En l’espèce, l’hyaluronidase humaine recombinante (rHuPH20) est désignée expressément comme un excipient dans le résumé des caractéristiques du produit annexé à l'AMM (RCP), ainsi que dans le rapport d’évaluation se rapportant à la procédure d’AMM. C’est à tort que la requérante prétend que, dès lors que le règlement ne conditionne pas la protection par un CCP à la présentation de la substance en cause comme un principe actif dans l'AMM correspondante, il importe peu que la hyaluronidase humaine recombinante soit présentée comme un excipient dans l'AMM. Il résulte au contraire de l'article 4 du règlement que la protection conférée par le certificat s'étend au seul produit couvert par l'AMM du médicament correspondant. Par ailleurs, il ne ressort pas de la jurisprudence de la Cour de justice (Bayer, 19 juin 2014, C-11/13 ; Forsgren, 15 janvier 2015, C-631/13), qu'il n'y a pas lieu de tenir compte, pour la définition du produit objet du CCP, des qualifications contenues dans l'AMM et le RCP qui y est annexé relatives aux caractéristiques du médicament correspondant au produit fondant la demande de CCP. Notamment, l'arrêt Bayer ne permet pas d'alléguer que la caractérisation d'une substance dans l'AMM est indifférente pour l'appréciation de la notion de produit au sens du règlement, la nature de l'isoxadifène, objet de la demande de CCP dans ledit arrêt, n'étant pas mentionnée dans l'AMM.

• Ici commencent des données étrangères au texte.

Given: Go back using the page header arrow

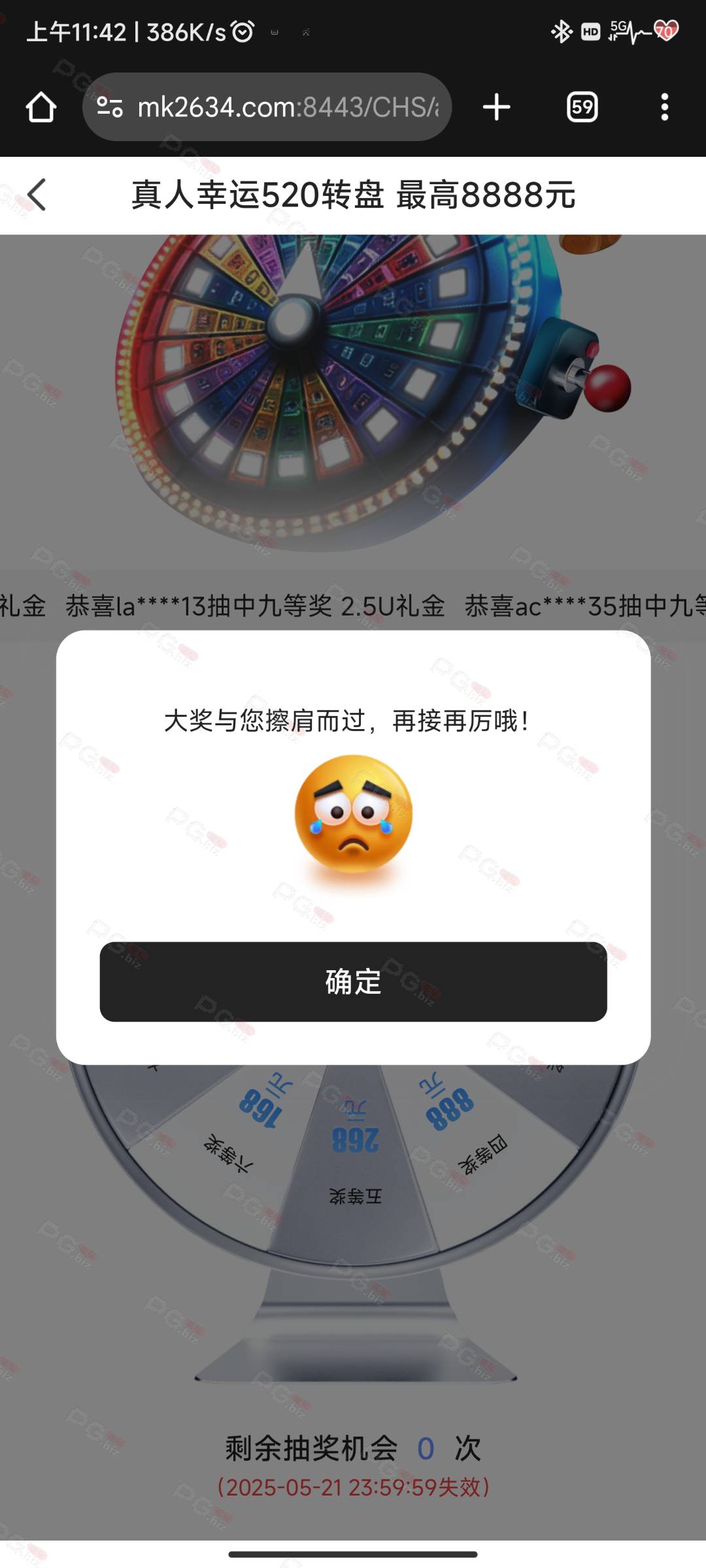Looking at the screenshot, I should [37, 195].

Malgré les termes clairs de l’AMM dont la validité n’est pas contestée et du rapport d’évaluation, la requérante a produit des documents pour tenter de démontrer que la rHuPH20 aurait cependant un effet thérapeutique propre. Ces documents ne caractérisent pas, en tout état de cause, des éléments scientifiques pertinents établissant un effet pharmacologique, immunologique ou métabolique propre de la rHuPH20 pour le traitement en particulier des lymphomes non-hodgkiniens. La requérante ne justifie pas davantage d'un effet physiologique de l'hyaluronidase en association avec le rituximab. L’excipient qu’est la rHuPH20 permet d'accroître les effets thérapeutiques du principe actif en facilitant son absorption et sa dispersion au travers du tissu conjonctif de l'espace sous-cutané. Cela ne permet pas de qualifier la combinaison revendiquée de combinaison de principes actifs au sens de l’article 1, b), du règlement, tel qu’interprété la Cour de justice (Glaxosmithkline, 14 novembre 2013, C-210/13).

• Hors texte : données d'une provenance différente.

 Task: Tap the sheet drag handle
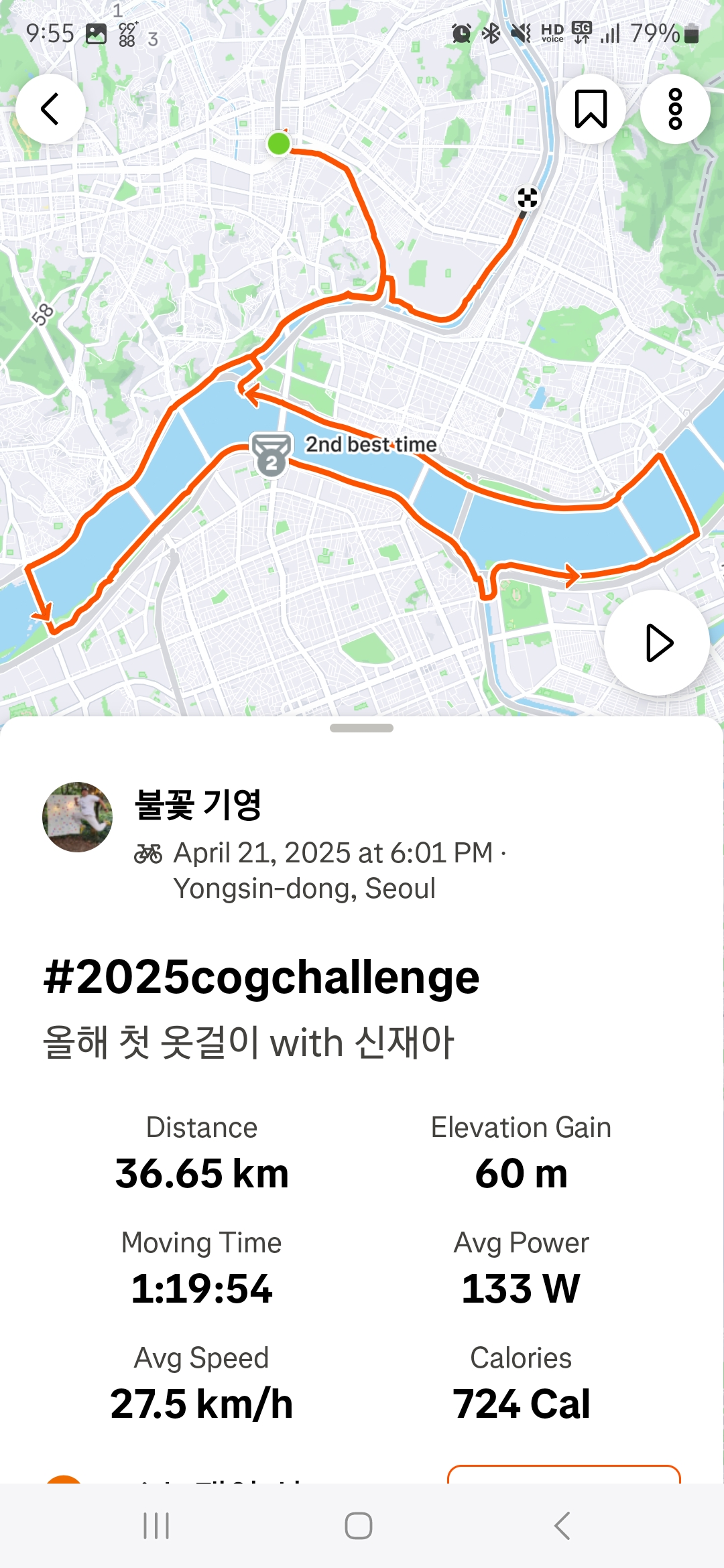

Par conséquent, la combinaison du Rituximab et de l’hyaluronidase humaine recombinante n'est pas un produit. Dès lors, le Rituximab ayant déjà fait l'objet de deux AMM antérieures, l'AMM invoquée n'est pas la première pour ce produit.
Cour d’appel de Paris, pôle 5, 1re ch., 18 janvier 2022, 20/17731 (B20220009)1
Halozyme Inc. c. INPI
(Rejet recours c. décision INPI, 27 janvier 2020)

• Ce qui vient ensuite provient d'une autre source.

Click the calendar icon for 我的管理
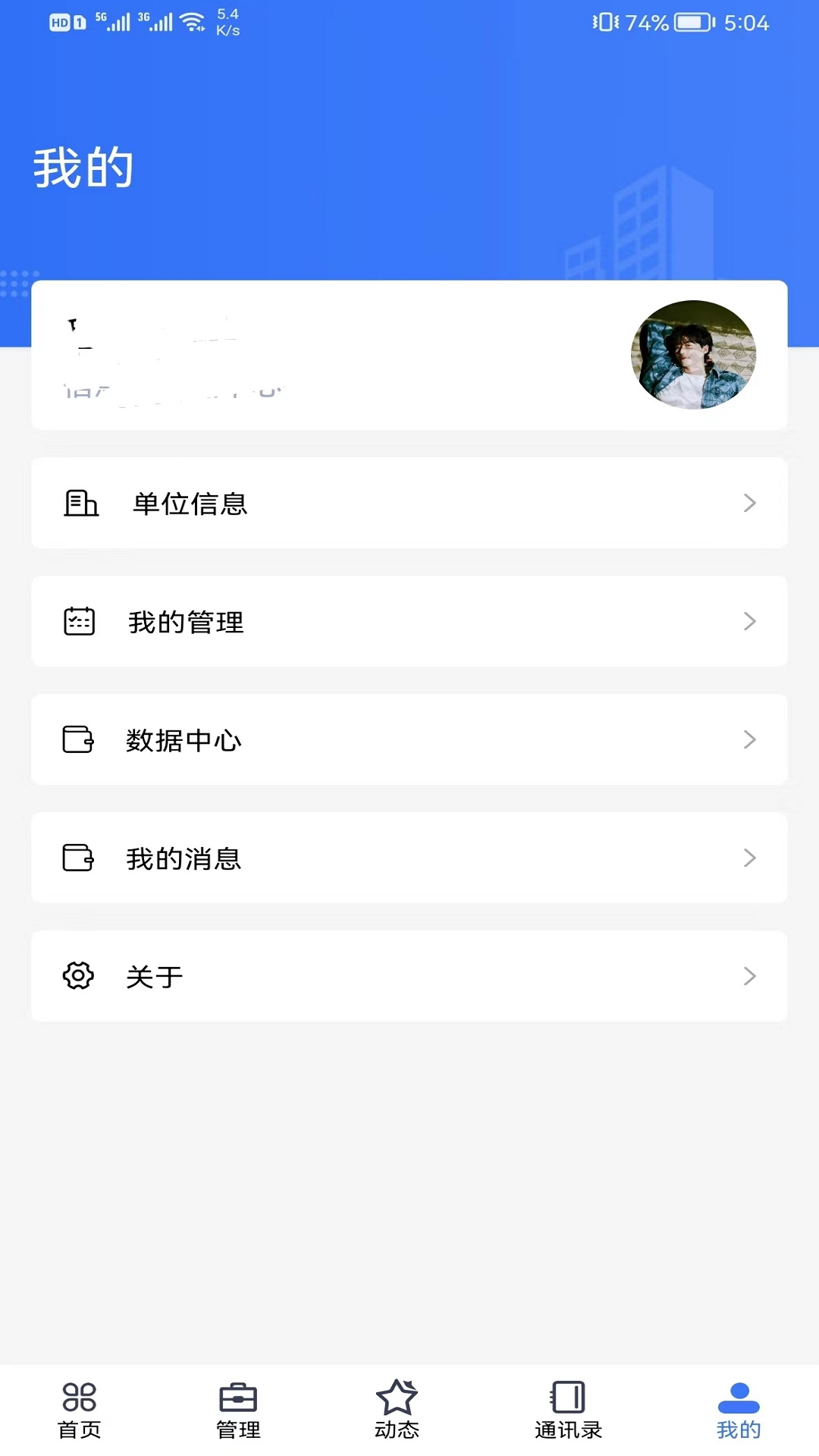Viewport: 819px width, 1456px height. [x=79, y=621]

1La motivation de la cour d’appel de Paris est dans la droite ligne de la jurisprudence française sur ce sujet (CA Paris, pôle 5, 1re ch., 15 déc. 2020, Halozyme Inc. c. INPI, 18/14332, B20200066, PIBD 2021, 1154, III-2 ; CA Paris, pôle 5, 1re ch., 11 sept. 2013, Lantheus Medical Imaging Inc. c. INPI, 12/14495, B20130136, PIBD 2014, 997, III-3 avec une N.D.L.R.).